[Work task]
Copy each line below in which the word "will" occurs.

Saved entries
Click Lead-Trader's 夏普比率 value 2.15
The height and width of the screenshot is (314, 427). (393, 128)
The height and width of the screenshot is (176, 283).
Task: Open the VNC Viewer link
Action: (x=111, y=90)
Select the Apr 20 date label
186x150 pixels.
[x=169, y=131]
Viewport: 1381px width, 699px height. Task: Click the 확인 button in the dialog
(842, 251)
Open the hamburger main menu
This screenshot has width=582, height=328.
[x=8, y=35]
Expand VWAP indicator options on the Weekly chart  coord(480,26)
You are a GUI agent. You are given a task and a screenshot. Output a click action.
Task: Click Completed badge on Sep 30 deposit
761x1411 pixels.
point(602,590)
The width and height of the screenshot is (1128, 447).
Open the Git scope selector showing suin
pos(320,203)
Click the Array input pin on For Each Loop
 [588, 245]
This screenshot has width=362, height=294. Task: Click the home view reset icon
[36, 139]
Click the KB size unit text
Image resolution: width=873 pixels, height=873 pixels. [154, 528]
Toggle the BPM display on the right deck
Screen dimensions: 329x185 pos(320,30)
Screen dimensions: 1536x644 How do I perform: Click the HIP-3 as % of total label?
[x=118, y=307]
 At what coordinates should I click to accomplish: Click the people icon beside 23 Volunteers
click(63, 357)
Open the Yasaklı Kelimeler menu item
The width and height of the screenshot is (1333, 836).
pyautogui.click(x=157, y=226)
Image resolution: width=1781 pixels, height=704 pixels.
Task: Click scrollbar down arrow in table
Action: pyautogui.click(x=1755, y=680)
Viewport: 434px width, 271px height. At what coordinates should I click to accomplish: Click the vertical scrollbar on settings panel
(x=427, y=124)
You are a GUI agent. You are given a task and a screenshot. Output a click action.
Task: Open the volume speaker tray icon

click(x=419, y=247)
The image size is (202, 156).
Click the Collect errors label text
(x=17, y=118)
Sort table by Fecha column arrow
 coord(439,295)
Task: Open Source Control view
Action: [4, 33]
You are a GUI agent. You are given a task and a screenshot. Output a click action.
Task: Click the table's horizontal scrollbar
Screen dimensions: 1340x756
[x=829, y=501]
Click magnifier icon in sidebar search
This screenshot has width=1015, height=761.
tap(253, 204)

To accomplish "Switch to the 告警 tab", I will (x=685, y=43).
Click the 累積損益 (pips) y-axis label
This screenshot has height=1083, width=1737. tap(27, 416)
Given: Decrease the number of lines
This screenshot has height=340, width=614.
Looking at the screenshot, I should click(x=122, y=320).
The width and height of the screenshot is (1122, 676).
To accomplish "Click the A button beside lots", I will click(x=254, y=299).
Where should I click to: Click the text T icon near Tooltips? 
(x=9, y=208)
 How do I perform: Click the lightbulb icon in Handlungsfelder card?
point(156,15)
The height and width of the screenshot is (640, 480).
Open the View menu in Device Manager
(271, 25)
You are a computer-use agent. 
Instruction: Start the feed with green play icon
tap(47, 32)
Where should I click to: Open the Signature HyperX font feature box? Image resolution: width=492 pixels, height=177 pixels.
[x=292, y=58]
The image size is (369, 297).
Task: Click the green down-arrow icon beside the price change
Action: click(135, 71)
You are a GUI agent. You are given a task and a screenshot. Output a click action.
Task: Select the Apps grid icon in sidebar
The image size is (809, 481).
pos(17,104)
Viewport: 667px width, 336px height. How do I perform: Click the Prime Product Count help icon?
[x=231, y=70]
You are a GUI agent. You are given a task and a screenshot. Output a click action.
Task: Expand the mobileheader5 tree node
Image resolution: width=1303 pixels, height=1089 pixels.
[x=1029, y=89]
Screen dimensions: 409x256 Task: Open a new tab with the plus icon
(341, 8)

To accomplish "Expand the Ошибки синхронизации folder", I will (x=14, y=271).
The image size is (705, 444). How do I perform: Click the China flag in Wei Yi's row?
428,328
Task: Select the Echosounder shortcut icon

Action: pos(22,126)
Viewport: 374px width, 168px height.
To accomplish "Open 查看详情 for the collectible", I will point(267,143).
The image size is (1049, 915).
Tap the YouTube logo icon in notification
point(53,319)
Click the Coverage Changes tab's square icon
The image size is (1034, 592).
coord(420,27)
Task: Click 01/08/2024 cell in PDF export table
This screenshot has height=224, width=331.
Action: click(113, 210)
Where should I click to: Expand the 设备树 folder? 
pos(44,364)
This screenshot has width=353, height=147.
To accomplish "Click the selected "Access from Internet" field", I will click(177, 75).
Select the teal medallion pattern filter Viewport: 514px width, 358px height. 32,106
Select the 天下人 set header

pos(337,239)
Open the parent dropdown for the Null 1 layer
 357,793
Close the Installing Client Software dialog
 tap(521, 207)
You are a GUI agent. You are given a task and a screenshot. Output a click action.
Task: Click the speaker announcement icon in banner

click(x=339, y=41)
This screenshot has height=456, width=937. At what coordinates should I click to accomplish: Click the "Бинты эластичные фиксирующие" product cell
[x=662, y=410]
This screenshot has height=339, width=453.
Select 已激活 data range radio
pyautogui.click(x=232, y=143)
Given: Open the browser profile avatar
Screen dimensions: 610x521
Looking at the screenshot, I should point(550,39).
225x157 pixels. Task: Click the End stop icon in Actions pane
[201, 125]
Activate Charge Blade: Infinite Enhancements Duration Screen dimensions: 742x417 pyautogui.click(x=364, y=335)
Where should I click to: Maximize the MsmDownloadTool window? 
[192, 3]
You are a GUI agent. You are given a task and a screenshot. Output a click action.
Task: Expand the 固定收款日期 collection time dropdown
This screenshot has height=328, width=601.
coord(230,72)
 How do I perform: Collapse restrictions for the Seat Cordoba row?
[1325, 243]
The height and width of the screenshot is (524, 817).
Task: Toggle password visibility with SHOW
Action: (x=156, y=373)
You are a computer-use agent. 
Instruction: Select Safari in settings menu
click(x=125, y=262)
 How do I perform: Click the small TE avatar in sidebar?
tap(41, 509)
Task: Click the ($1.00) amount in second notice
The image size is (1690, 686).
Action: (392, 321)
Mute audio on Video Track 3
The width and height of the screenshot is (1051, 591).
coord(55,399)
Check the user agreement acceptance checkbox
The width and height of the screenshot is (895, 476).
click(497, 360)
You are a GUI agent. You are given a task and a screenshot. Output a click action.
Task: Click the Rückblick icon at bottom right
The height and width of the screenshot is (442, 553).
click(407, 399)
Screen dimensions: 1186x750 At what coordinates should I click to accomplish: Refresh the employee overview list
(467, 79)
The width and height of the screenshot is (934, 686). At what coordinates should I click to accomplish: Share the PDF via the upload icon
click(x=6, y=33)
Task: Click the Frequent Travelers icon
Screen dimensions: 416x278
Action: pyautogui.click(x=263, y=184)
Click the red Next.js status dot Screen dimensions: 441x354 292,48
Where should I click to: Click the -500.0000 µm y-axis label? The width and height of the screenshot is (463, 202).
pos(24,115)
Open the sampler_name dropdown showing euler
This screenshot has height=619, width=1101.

[Result of this task]
To accomplish "Switch to the 告警 tab", I will (x=685, y=43).
To accomplish "Click the A button beside lots", I will click(x=254, y=299).
To accomplish "Expand the Ошибки синхронизации folder", I will (x=14, y=271).
To accomplish "Open 查看详情 for the collectible", I will point(267,143).
To accomplish "Click the selected "Access from Internet" field", I will click(177, 75).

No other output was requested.